- The tasks -
[1] Reproduce verbatim the portion of the CIBC Mortgages plc v Pitt case summary that begins with the words "Court membership" and ends after the words "legal case (1993)".
[2] Write the next part of the CIBC Mortgages plc v Pitt case summary, starting after its final sentence.

- Given passage -

- - - -

- Court: House of Lords
- Full case name: CIBC Mortgages plc v Pitt and Another
- Decided: 21 October 1993
- Citation: [1994] 1 AC 200, [1993] 3 WLR 802, [1993] 4 All ER 433, [1993] UKHL 7
- Transcript: BAILII transcript

Court membership
- Judges sitting: Lord Browne-Wilkinson, Lord Templeman, Lord Woolf, Lord Slynne of Hadley, Lord Lowry

Case opinions
- Decision by: Lord Browne-Wilkinson

Keywords
- undue influence

= CIBC Mortgages plc v Pitt =

United Kingdom legal case (1993)

 is a decision of the House of Lords relating to undue influence. The decision confirmed that a person did not need to suffer "manifest disadvantage" under a transaction in order to challenge it for actual undue influence (as opposed to "presumed" undue influence).

==Facts==

In 1986 Mr Pitt told Mrs Pitt that he would like to borrow some money on the security of the family home and to use the loan to buy shares on the stock market. Mrs Pitt was not happy about this suggestion and made her feelings known to her husband. As a result, he embarked on a course of conduct putting pressure on Mrs Pitt which the trial judge held amounted to actual undue influence. In consequence, Mrs Pitt eventually agreed to the suggestion. The Pitts had originally purchased the house in 1970; they still lived in it, with their two adult daughters. In 1986 the property was valued at £270,000, the only encumbrance on it being a mortgage in favour of a building society for the modest sum of £16,700.

- - - -

- Recorded data -
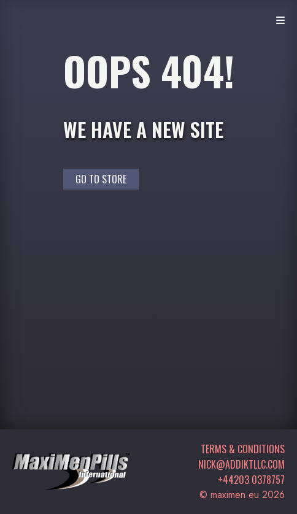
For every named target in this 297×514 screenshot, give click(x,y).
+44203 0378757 (251, 479)
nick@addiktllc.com (241, 464)
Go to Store (100, 179)
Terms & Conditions (243, 449)
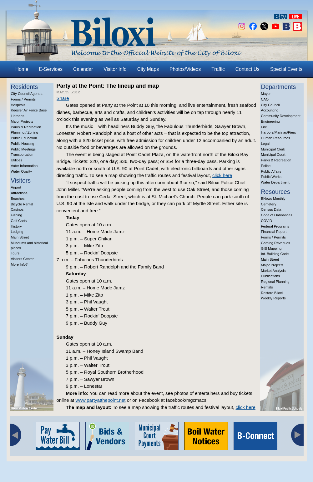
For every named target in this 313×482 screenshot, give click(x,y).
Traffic (218, 69)
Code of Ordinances (276, 215)
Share (63, 98)
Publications (270, 276)
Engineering (270, 121)
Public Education (24, 138)
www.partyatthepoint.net (100, 400)
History (16, 226)
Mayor (266, 94)
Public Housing (22, 143)
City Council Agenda (27, 94)
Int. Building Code (275, 254)
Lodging (17, 232)
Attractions (19, 193)
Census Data (271, 209)
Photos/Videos (185, 69)
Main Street (20, 237)
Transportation (22, 154)
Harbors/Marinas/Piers (278, 132)
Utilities (16, 160)
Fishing (16, 215)
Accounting (270, 110)
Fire (264, 127)
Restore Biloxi (272, 293)
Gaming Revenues (275, 243)
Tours (15, 253)
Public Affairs (271, 171)
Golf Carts (19, 221)
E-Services (51, 69)
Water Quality (21, 171)
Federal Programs (275, 226)
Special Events (286, 69)
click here (222, 175)
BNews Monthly (273, 198)
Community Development (280, 116)
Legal (265, 143)
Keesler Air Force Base (29, 110)
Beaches (18, 198)
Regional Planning (275, 281)
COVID (266, 221)
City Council (270, 105)
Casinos (17, 209)
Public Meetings (23, 149)
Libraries (17, 116)
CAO (265, 99)
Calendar (83, 69)
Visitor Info (114, 69)
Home (21, 69)
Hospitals (18, 105)
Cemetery (268, 204)
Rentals (267, 287)
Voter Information (24, 166)
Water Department (275, 182)
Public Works (271, 177)
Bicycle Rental (22, 204)
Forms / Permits (23, 99)
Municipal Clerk (273, 149)
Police (266, 166)
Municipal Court (273, 154)
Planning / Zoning (24, 132)
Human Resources (275, 138)
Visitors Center (22, 259)
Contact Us (247, 69)
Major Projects (22, 121)
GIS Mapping (271, 248)
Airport (16, 187)
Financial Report (274, 232)
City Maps (148, 69)
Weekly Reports (273, 298)
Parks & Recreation (26, 127)
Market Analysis (273, 271)
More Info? (19, 264)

- - - -

- The answers -
[1]
Court membership
- Judges sitting: Lord Browne-Wilkinson, Lord Templeman, Lord Woolf, Lord Slynne of Hadley, Lord Lowry

Case opinions
- Decision by: Lord Browne-Wilkinson

Keywords
- undue influence

= CIBC Mortgages plc v Pitt =

United Kingdom legal case (1993)

[2]
Mr Pitt made an application for a loan with CIBC Mortgages plc which was signed by both Mr and Mrs Pitt. The application form named both Mr and Mrs Pitt as the applicants for a loan of £150,000 for a period of 20 years, the purpose of the loan being expressed to be "proposed purchase of holiday home". The transaction was said to be a remortgage, the intention being to pay off the existing mortgage. Immediately above the space for the applicants' signatures, the printed form contained a declaration, amongst other things, that the information given in the application was true to the best of the applicants' knowledge and belief. Mrs Pitt did not read any of the pages of the application which had been filled in by somebody else although she did see the first and last pages.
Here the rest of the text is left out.